# Reading text:
[START]
E18: Bilfinger's latest wrap


The NOK3.15 billion (Eu399 million, $501 million) debt financing for the E18 Grimstad-Kristiansand road project in Norway, which closed on 23 June, is the first European PPP deal outside Spain to use wrapped bank debt.

Following on the heels of the Golden Ears project in Canada, which also used wrapped debt, the E18 looks like setting a trend for European PPP, as banks look at a more ways of funding projects against monoline guarantees before Basel II comes into force next year.

The E18 is a design-build-finance-operate (DBFO) concession involving the construction of a 40km four-lane motorway, and forms an important part of the transport corridor between southern Norway and continental Europe. Although it is a real toll motorway, there is no transfer of traffic risk to the private sector, as user fees go straight to the state-owned road operator with the concessionaire receiving revenues from primarily from availability payments.

The project reached financial close just 77 days after it was awarded to Agder OPS Vegelskap, a Bilfinger Berger-led consortium. The other bidders for the concession were Skanska/Laing and Strabag.
XL Capital Assurance is the monoline wrapping the E18 project to AAA from an underlying investment grade rating. The fee is just under 20bp, which is in line with the current market rate for road PPP deals.

The lead arrangers of the NOK800 million commercial debt are BBVA, Depfa, RBS and the Norwegian bank Nordea. This debt is split equally between the four and will not be syndicated any further in light of the fact it features a monoline guarantee. The project also features a Eu198 million EIB loan and a NOK750 million tranche from the Norwegian Investment Bank.

The commercial debt has a tenor of 28 years, while the EIB and NIB loans mature in 26 years. The average debt service coverage ratio is in the region of 1.2x.

The concessionaire's shareholders – Bilfinger Berger BOT (50%), Sundt (35%) and E. Phil & Sons (15%) – will also contribute Eu99 million of equity to the project. The sponsors have managed to secure extremely tight margins on the deal, with an all-in margin that is below 40bp over Libor.

By contrast, the financing for Norway's last PPP project, the E39 Lyngdal-Flekkefjord road project, which signed in July 2004, priced at between 70bp and 90bp – a measure of just how much the market has tightened in the intervening years. The country's one other PPP deal, the E39 Klett-Bardshaug project, closed in June 2003 and priced at 100bp over Libor pre-completion and 85bp during operation.

Sponsors are raising debt cheaply for road projects across Europe because of persistent high levels of bank liquidity, and Bilfinger Berger has closed a number of deals notable for their tight margins and use of wrapped debt. The German constructor was lead sponsor on the £131 million (Eu198 million) M1/Westlink project, which achieved what was then the tightest ever spread for a UK index-linked PFI bond when it closed in February, and in March it refinanced the M6 Duma motorway in Hungary using a wrapped bond issue that priced at just 27bp over Euribor.
[END]
# Supplied material:
[START]
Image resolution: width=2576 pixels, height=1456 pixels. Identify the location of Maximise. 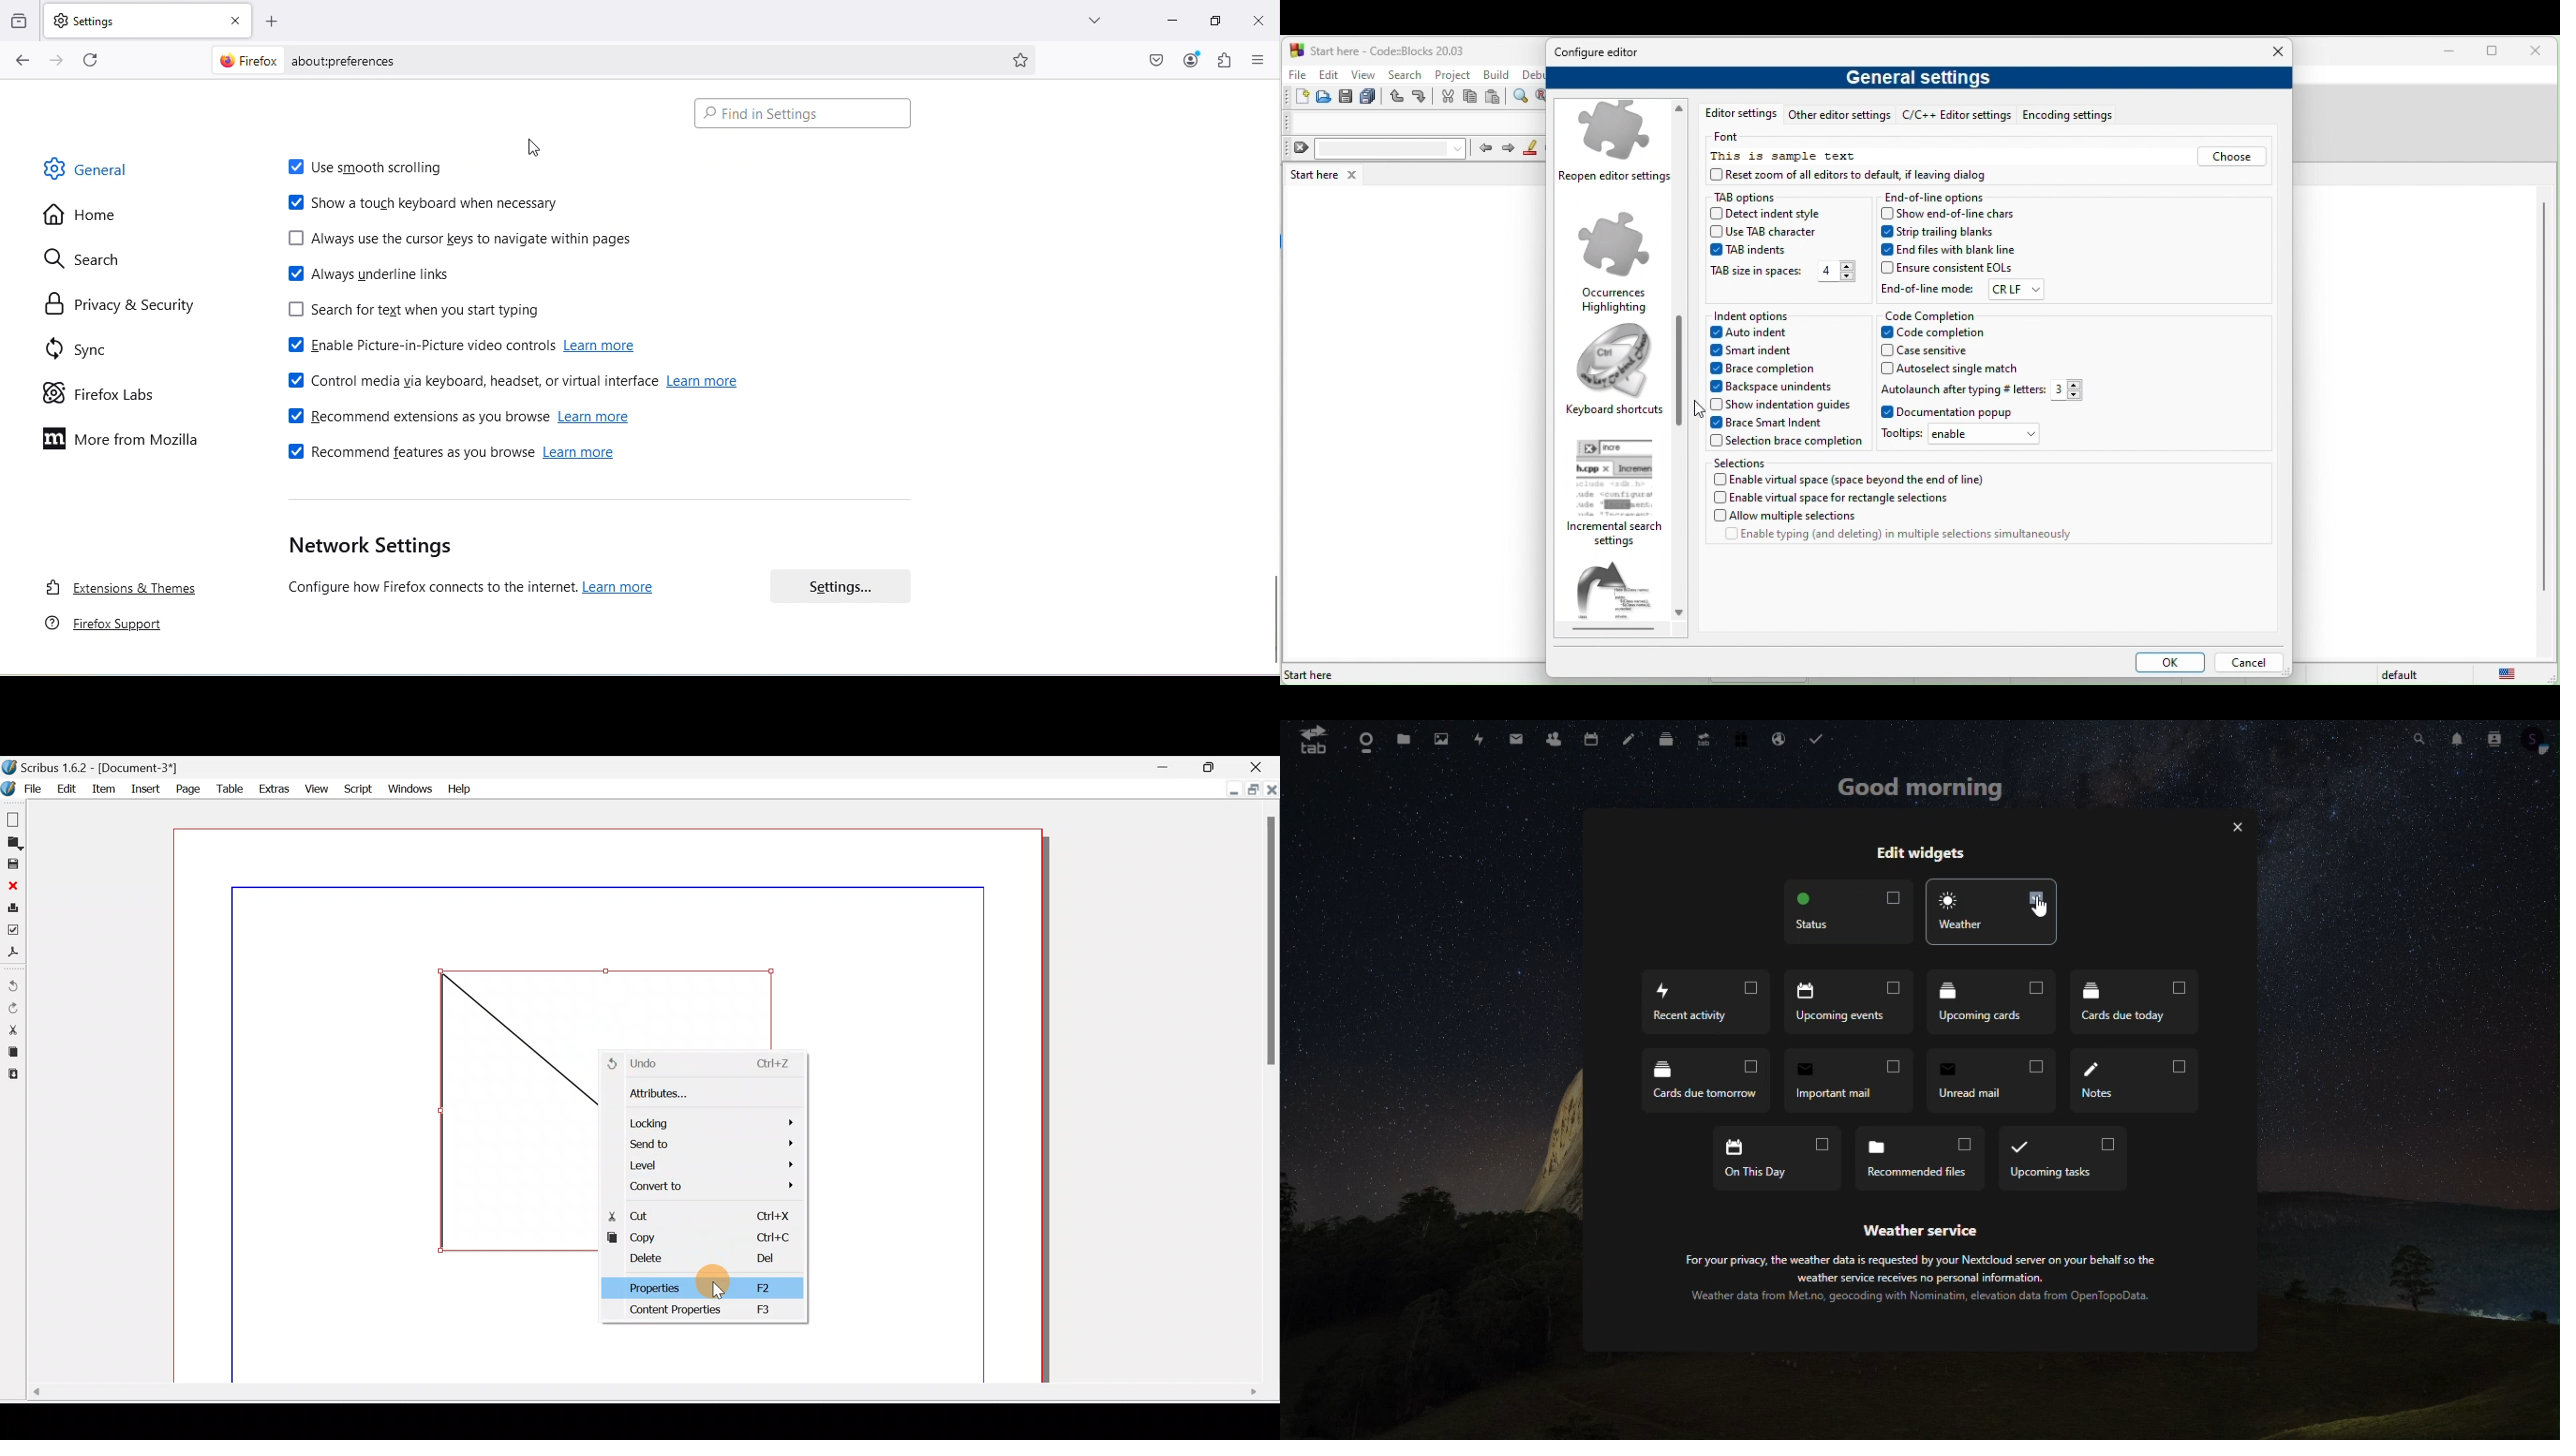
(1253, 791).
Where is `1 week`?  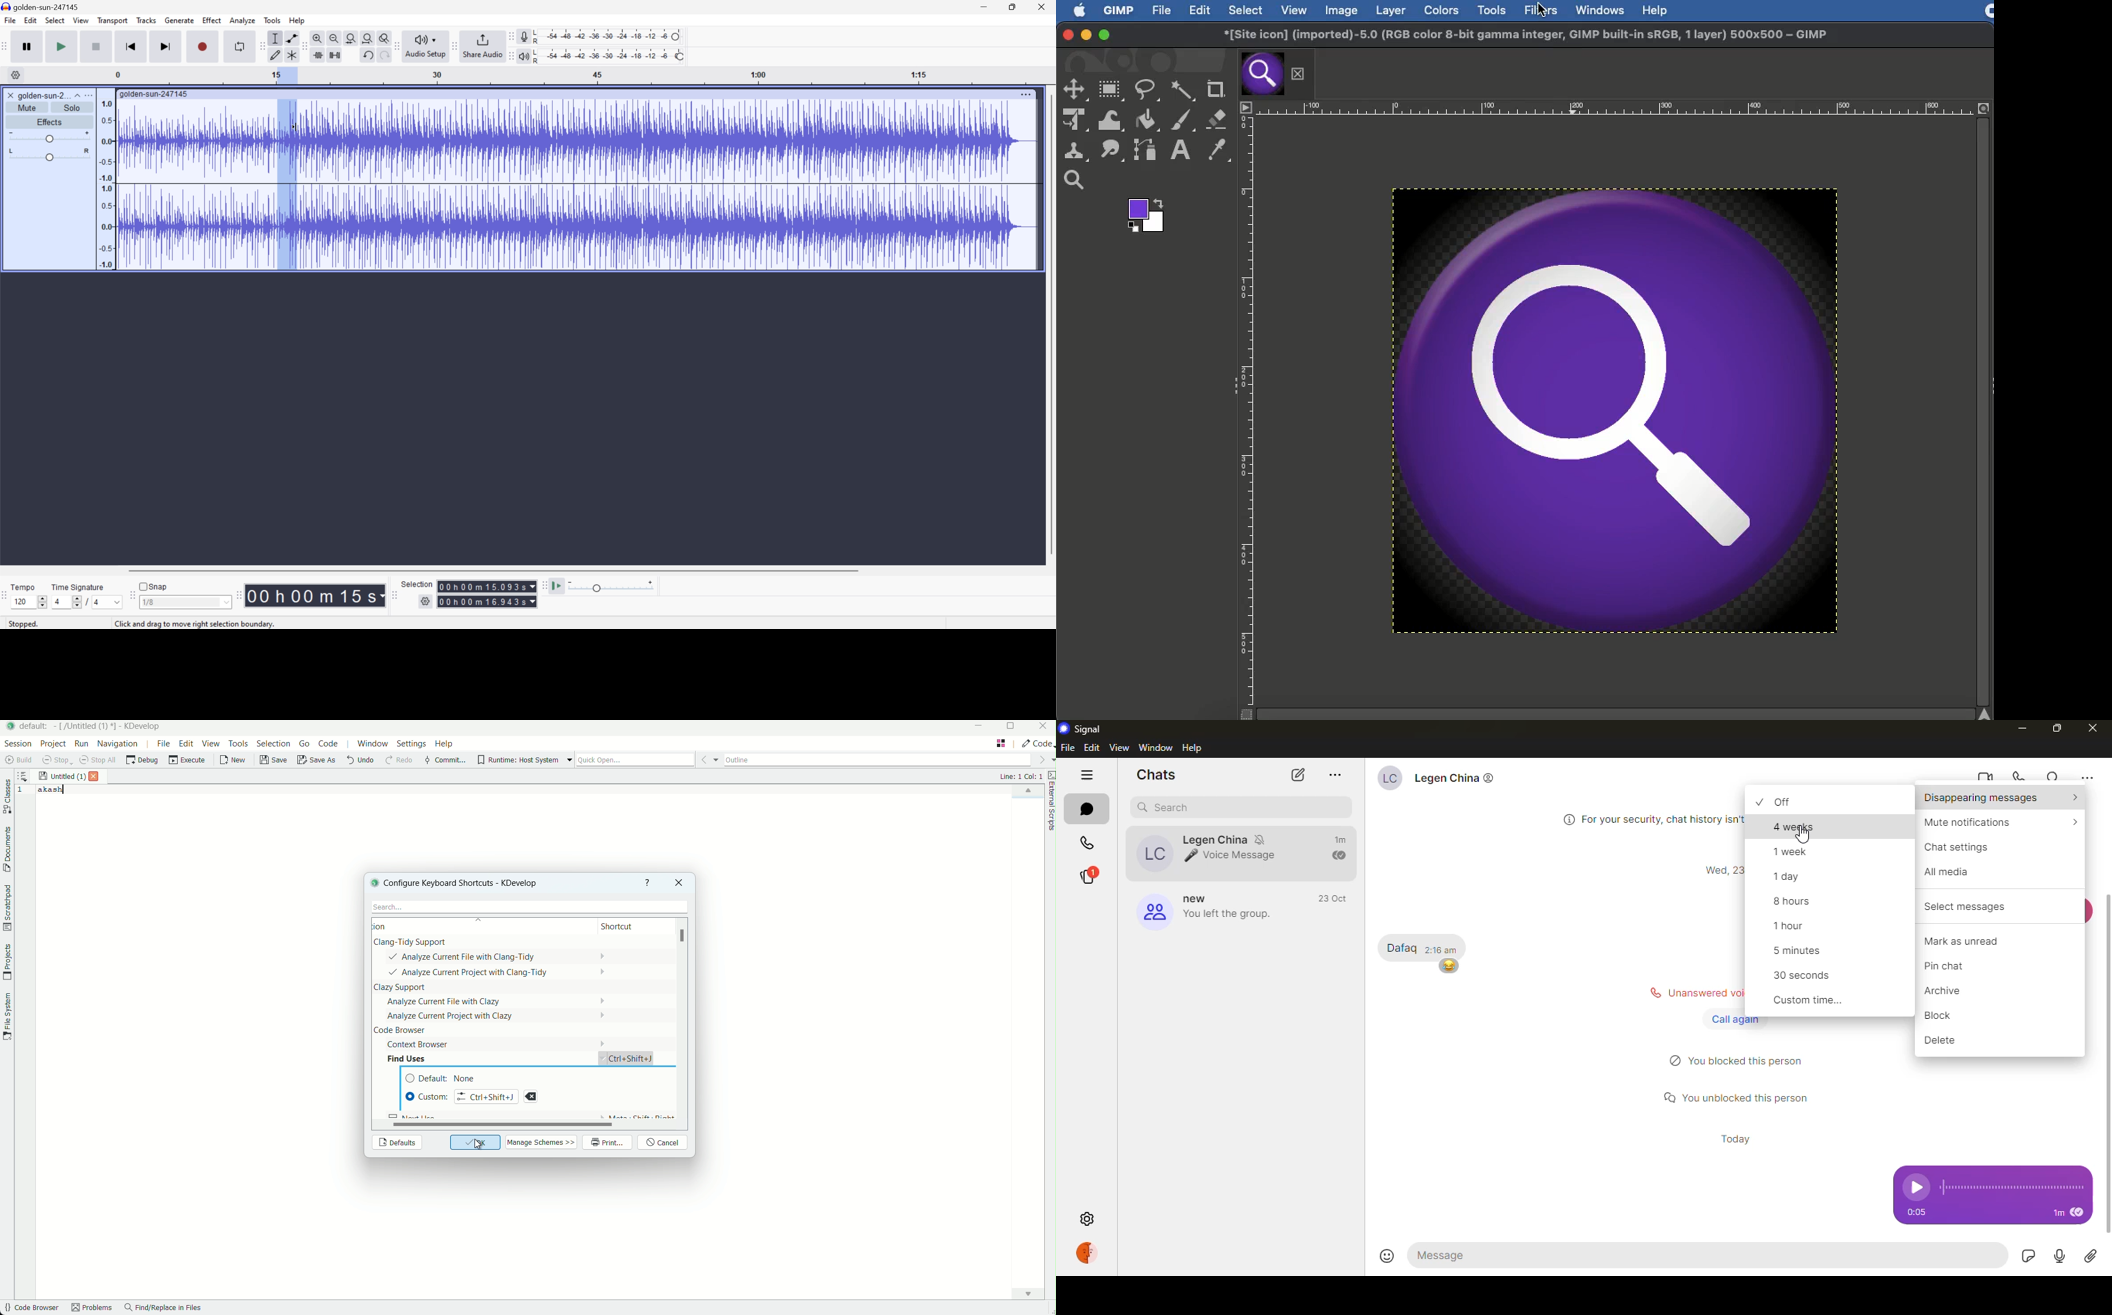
[END]
# What is being asked:
In the E18 financing article, how many days after the award did the project reach financial close? The listing has no connection to the E18 financing article.

# Finished task:
77 days.